Since 2004, privately run Medicare Advantage plans, an increasingly popular alternative to traditional Medicare, have been paid using a risk score calculated for each patient who joins. Medicare expects to pay higher rates for sicker people and less for those in good health.
But the internal audits, never before made public, provide striking new evidence of billing mistakes – mostly overcharges –in the Medicare Advantage program. Four of the audits were recently obtained by the Center for Public Integrity through a court order in a Freedom of Information Act lawsuit.
The audits involve four health plans: an Aetna Health Inc. plan in New Jersey, Independence Blue Cross in the Philadelphia area; Lovelace Health Plan in Albuquerque, NM, and a Care Plus plan in South Florida. Care Plus is a division of Humana, Inc.
Last month, the Center for Public Integrity reported on a fifth such audit at PacifiCare in Washington State, an arm of giant UnitedHealth Group, the nation’s largest Medicare Advantage plan.
In all five audits, two sets of auditors inspected medical records for a sample of 201 patients at each plan for 2007. If the medical chart didn’t document that a patient had the illnesses the plan reported, Medicare asked for a refund. Auditors also gave plans credit for underpayments they discovered.
Among the findings:
- Medicare paid the wrong amount for 654 of the 1,005 patients in the sample, an error rate of nearly two thirds. The payments were too high for 579 patients and too low for 75 of them. The total payment error topped $3.3 million in the sample.

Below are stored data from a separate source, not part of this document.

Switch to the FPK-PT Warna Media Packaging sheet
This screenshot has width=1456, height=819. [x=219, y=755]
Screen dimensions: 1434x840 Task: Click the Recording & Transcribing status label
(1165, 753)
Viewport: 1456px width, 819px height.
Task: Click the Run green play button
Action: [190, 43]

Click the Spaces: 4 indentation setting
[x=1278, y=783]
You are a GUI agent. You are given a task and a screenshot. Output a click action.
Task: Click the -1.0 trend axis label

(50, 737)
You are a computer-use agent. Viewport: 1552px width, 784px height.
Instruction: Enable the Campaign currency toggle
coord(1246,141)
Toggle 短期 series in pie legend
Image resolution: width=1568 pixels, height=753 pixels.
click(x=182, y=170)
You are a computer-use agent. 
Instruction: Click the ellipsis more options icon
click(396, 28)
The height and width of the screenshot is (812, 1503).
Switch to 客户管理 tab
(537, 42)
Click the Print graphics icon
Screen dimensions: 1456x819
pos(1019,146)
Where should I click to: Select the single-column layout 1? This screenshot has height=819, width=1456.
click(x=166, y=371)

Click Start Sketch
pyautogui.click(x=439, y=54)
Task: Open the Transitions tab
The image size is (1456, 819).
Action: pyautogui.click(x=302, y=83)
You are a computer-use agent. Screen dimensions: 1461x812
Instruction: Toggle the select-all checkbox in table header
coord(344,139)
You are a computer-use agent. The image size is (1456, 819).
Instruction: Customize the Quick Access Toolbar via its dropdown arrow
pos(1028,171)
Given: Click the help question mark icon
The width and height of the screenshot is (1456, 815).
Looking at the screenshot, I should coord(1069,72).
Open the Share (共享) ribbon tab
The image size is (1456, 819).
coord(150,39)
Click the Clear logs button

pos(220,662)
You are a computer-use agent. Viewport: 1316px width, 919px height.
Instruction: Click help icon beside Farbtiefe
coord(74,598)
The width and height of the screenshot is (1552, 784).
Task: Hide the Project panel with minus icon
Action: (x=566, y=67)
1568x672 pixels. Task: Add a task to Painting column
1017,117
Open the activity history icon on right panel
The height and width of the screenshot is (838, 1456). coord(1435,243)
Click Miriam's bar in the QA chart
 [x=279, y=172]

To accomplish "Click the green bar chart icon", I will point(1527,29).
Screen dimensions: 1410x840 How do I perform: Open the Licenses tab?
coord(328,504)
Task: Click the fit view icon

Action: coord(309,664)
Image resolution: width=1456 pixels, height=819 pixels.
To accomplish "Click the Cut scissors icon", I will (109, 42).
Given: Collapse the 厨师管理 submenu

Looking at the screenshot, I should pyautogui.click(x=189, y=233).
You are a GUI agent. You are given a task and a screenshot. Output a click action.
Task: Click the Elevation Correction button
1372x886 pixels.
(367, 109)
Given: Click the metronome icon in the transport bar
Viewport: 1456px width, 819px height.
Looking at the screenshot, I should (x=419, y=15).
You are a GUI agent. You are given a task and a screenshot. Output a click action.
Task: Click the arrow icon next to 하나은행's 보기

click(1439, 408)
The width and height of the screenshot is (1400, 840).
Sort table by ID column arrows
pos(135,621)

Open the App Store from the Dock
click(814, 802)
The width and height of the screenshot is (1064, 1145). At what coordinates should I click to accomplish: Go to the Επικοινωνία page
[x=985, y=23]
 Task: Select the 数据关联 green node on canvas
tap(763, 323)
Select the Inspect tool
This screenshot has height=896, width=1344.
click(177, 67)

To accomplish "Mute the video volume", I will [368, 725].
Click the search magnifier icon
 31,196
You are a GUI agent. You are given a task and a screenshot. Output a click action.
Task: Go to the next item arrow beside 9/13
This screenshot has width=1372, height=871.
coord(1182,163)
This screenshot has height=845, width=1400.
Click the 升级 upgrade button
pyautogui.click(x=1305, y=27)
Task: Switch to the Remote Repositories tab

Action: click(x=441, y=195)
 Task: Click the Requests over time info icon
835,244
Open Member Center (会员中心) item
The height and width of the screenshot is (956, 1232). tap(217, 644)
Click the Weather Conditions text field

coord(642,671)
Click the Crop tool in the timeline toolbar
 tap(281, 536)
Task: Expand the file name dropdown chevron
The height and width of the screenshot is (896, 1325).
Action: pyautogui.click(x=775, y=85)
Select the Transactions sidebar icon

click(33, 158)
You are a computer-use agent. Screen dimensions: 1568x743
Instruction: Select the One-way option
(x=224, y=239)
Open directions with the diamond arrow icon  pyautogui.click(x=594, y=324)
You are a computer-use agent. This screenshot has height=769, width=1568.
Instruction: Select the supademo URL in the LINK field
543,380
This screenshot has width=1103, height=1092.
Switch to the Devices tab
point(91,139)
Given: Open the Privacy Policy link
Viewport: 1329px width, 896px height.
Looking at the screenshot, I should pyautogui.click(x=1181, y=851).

- Auditors concluded that risk scores were too high for more than 800 of the 1,005 patients, which in many cases, but not all, led to hefty overpayments. Medicare’s annual payment for more than 200 patients was at least $5,000 higher than merited, according to the audits.
- Auditors could not confirm one-third of the 3,950 medical conditions the health plans reported, mostly because records lacked “sufficient documentation of a diagnosis.” The names of the medical conditions were redacted by federal officials.
The federal Centers for Medicare and Medicaid Services, or CMS, which conducted the audits, had no comment.
None of the health plans would discuss the audit findings. Aetna, in a statement, said the company had “raised a number of questions and concerns” regarding the results and was “awaiting a response from CMS.”
Clare Krusing, a spokeswoman for America’s Health Insurance Plans, the insurance industry’s primary trade group, said the audits “overstated” the payment errors. Health plans have since improved their record keeping and offer better care for people with chronic health conditions than traditional Medicare, Krusing said.
“The evidence is overwhelmingly clear that these programs (Medicare Advantage) deliver the right care for beneficiaries,” she said.
The records are coming to light at a time of rapid expansion – and consolidation—in the Medicare Advantage market. Enrollment has neared 17 million, about one of every three people eligible for Medicare. Last week, Aetna announced plans to buy competitor Humana for $37 billion.